We are a research team conducting a study collecting subject's SensorKit speech data, and we've encountered some questions we couldn't resolve ourselves or by looking up the online SensorKit documentation:
Microphone Activation: In general, how is the microphone being turned on to capture a speech session? And how was each session determined to be an independent session?
Negative Values: In the speech classification data, there are entries where some of the start and end values are negative (see screenshot below). How should we interpret and handle these values? Is it safe to filter them out?
Duplicated sessions: From the same screenshot you can see there are multiple session identifiers linked to the same subject with the same timestamp - what does this represent?
Another Negative Values: The same question for speech recognition data's average pause duration, what does the -1 mean and should we remove them as well?
(Note that these screenshot got rid of subject IDs for privacy purposes but each screenshot was from one subject.)
We greatly appreciate your time and help.
Let me try to clarify some of this:
Microphone Activation:
Q: how is the microphone being turned on to capture a speech session?
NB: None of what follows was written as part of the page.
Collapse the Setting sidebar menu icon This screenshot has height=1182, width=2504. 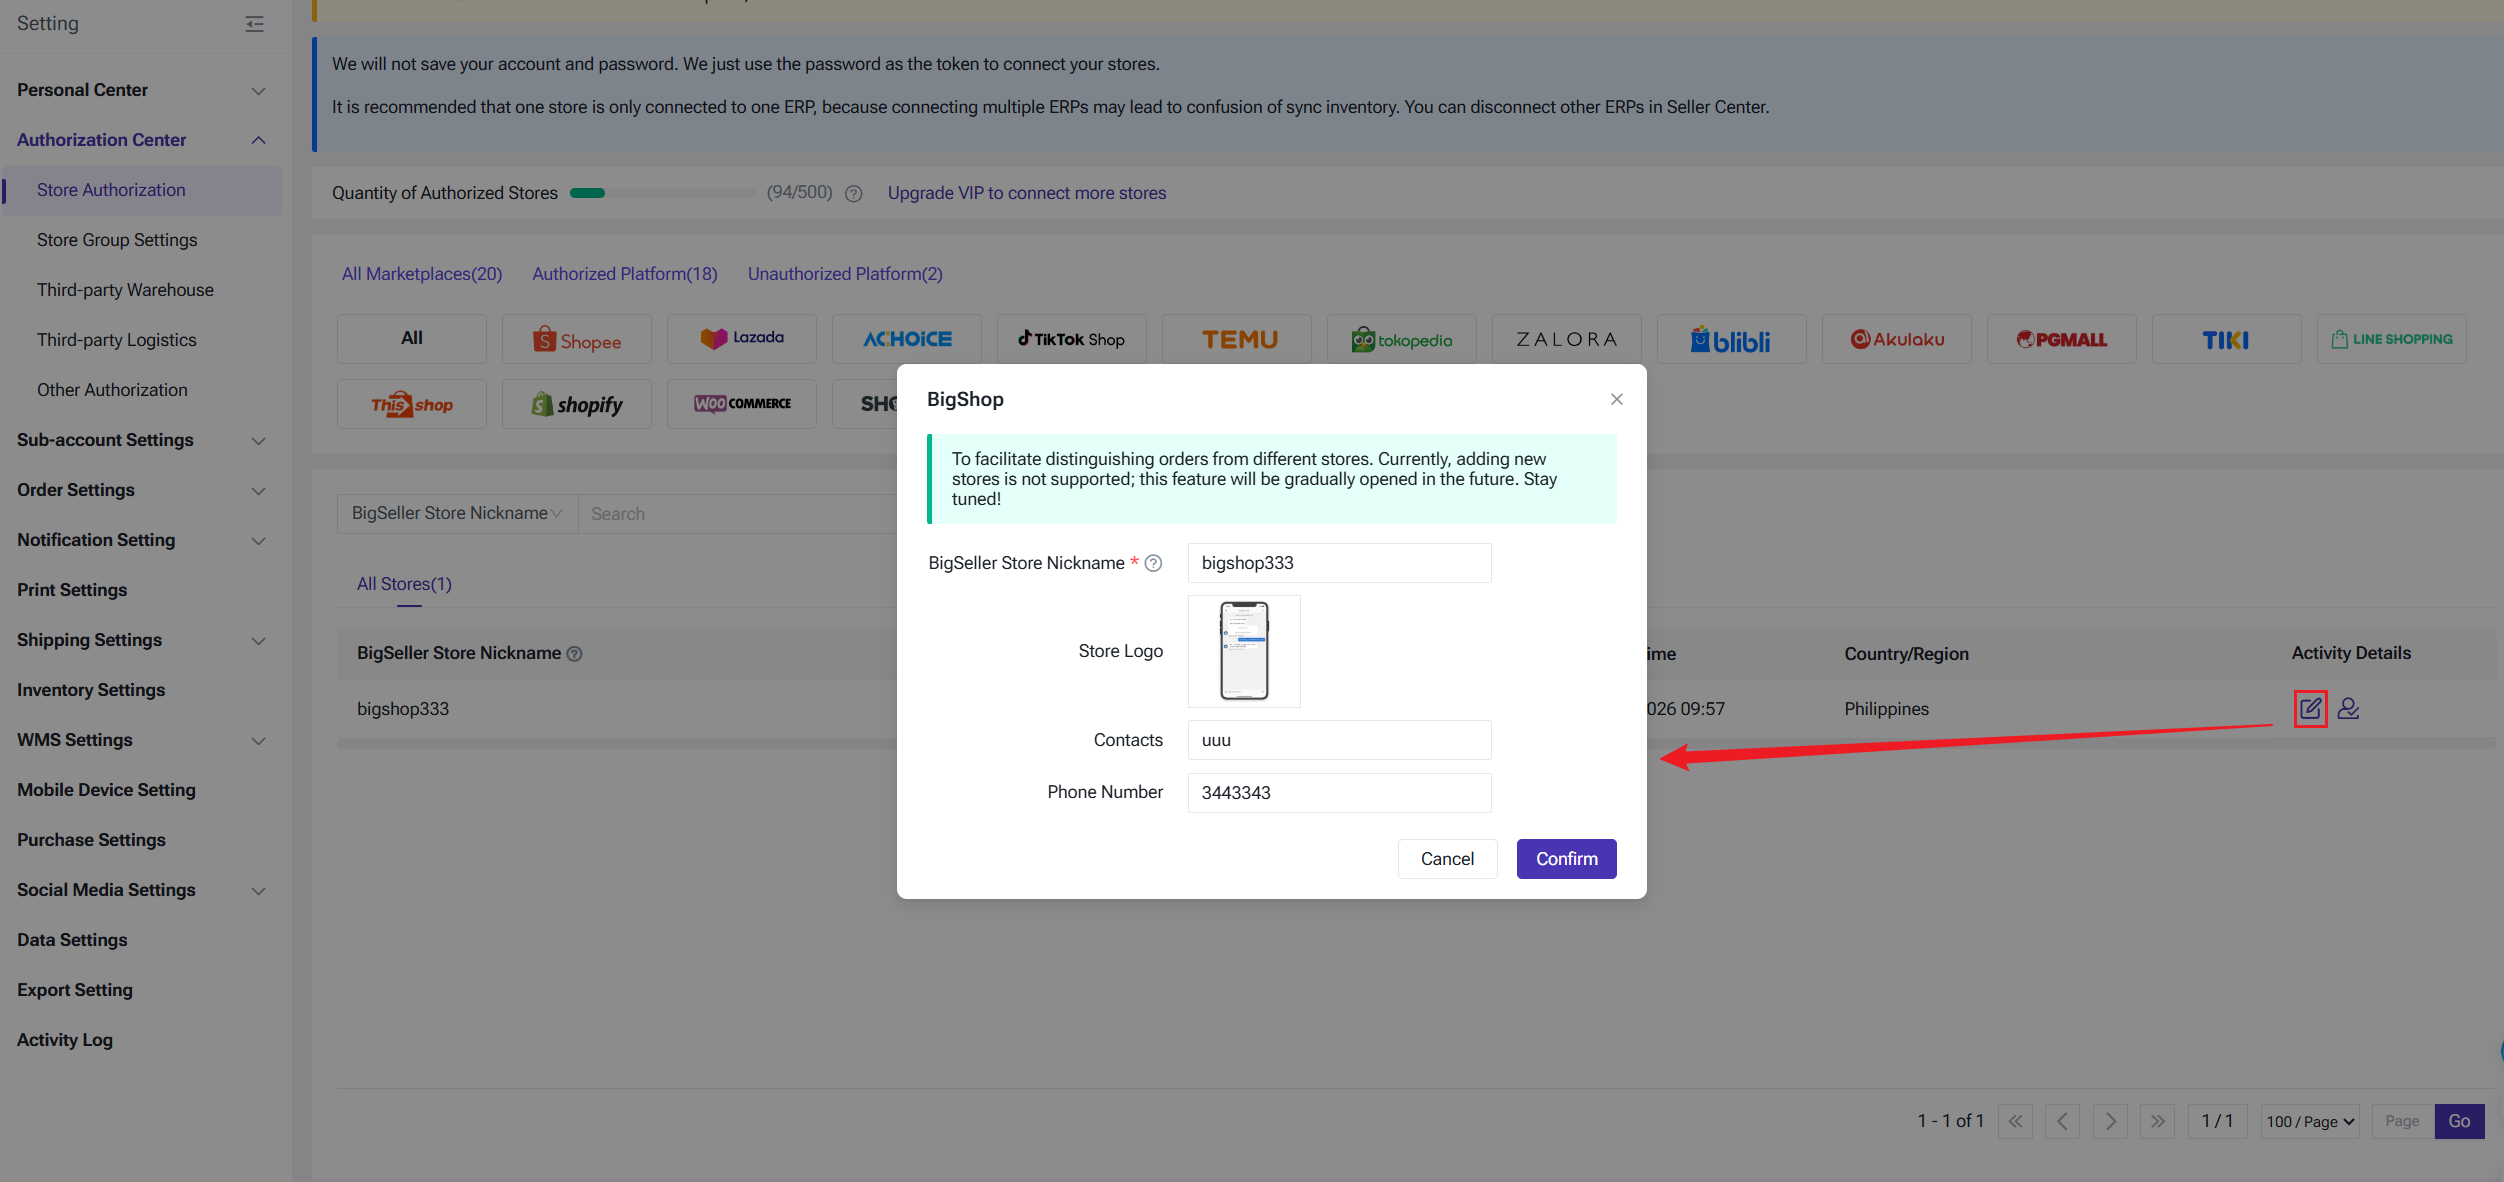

A: Speech Metrics are collected when the user has already engaged the microphone - through a Siri utterance or through telephony (a VoIP app, the Phone app, FaceTime). SensorKit does not manipulate the microphone itself
Q: how is each session determined to be an independent session?
A: each session mainly marks a Siri utterance or a phone call. But changing system conditions with the audio subsystem during a session (a long phone call where the user starts a call, switches to a Bluetooth headset, and perhaps connects to a car audio, for example) may change session ids.
Negative Values:
Q: In the speech classification data, there are entries where some of the start and end values are negative
A: this is not expected behavior, and we would need to see what exactly is being sent to your app.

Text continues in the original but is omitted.